Task input:

---+---

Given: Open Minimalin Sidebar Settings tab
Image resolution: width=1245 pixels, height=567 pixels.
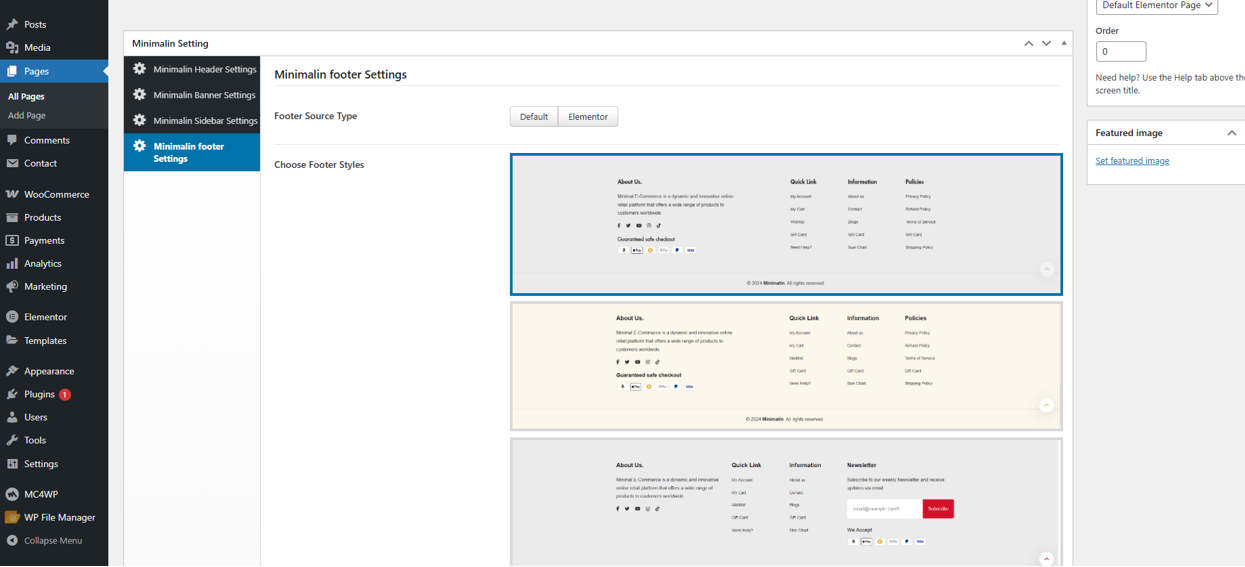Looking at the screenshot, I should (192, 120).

---+---

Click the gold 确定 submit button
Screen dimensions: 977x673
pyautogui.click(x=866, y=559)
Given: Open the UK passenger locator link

---+---

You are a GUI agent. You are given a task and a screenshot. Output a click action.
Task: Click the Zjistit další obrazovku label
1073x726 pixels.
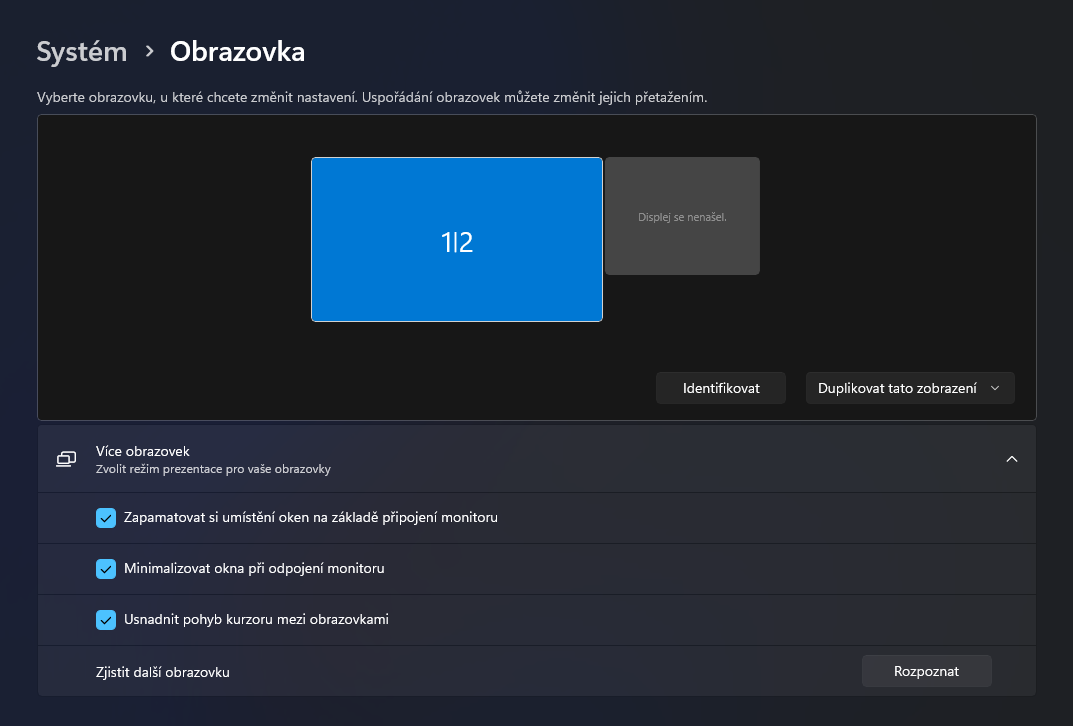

---+---

Problem description: Report the number of lines in the listing that hold the string "Open", and nothing else.

Result for this task: 2